Home 'flipping' exceeds peaks in some hot U.S. housing markets
By Edward Krudy
NEW YORK (Reuters) - Home flipping - buying and reselling a home to make a quick buck - has risen in some hot U.S. housing markets, prompting concerns that local housing bubbles could be developing, according to a report published on Thursday.
The report by RealtyTrac found that home flipping in 12 active metropolitan areas last year was above a peak set in 2005, just two years before the U.S. mortgage market started to collapse, leading to a banking crisis and the Great Recession.
Profits generated by home flipping also hit a 10-year high, with home flippers netting an average $55,000 per sale before renovation and transaction costs. Profits topped $100,000 in expensive markets such as New York and Los Angeles.

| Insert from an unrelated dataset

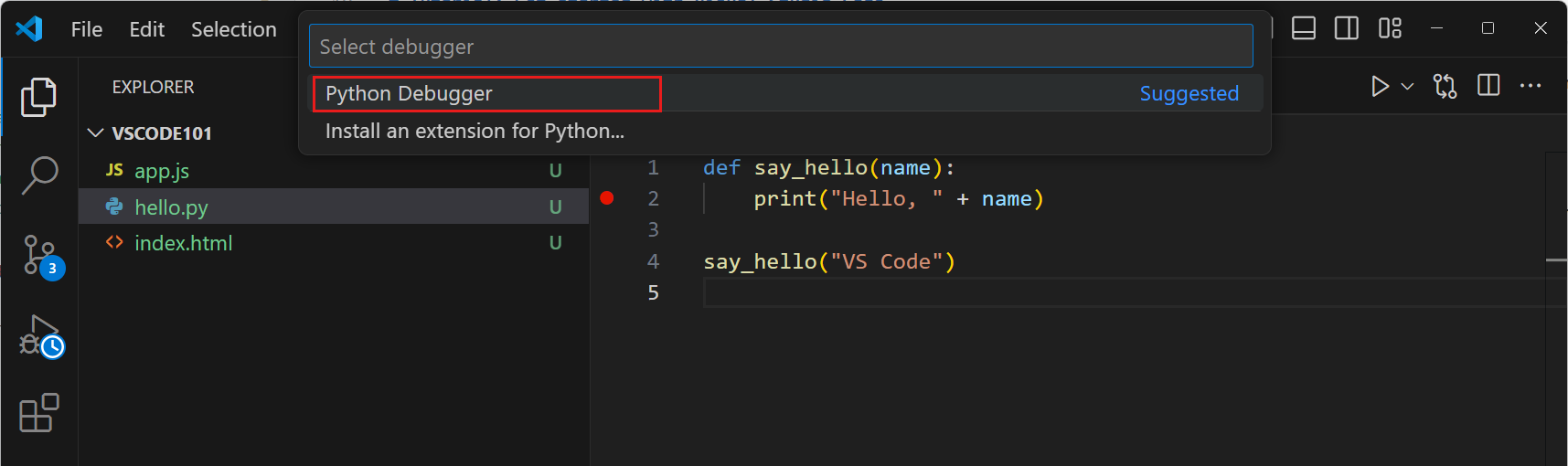1568x466 pixels.
Task: Split the editor to the right
Action: click(x=1488, y=86)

There were also indications smaller investors were starting to pile in on the action. The number of home flippers rose to levels not seen since 2007, while the number of home flips per individual investor fell at the same time.

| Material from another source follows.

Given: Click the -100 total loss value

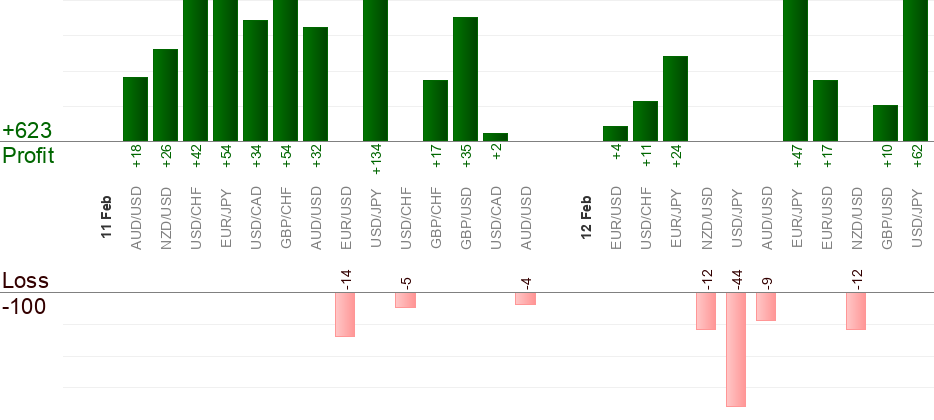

"When home flipping numbers go up, it is usually an indication that the housing market is in trouble," said Matthew Gardner, chief economist at Windermere Real Estate, who was quoted in the report.
"These sales artificially inflate home prices, making housing even less affordable for buyers and increasing the risk of a bubble," said Gardener.
Nearly 20 percent more homes were flipped than in 2005 in Pittsburgh and Memphis. Home flipping was above 2005 levels in Buffalo, New York; Birmingham, Alabama; Cleveland, and San Diego. Seattle and San Diego, however, saw a decrease from 2014 levels.
Three metro areas in Florida, a housing market that has been prone to overheating, saw the largest increase in home flips. Lakeland, Jacksonville, and Homosassa Springs all saw home flips rise 40 percent to 50 percent. Continued...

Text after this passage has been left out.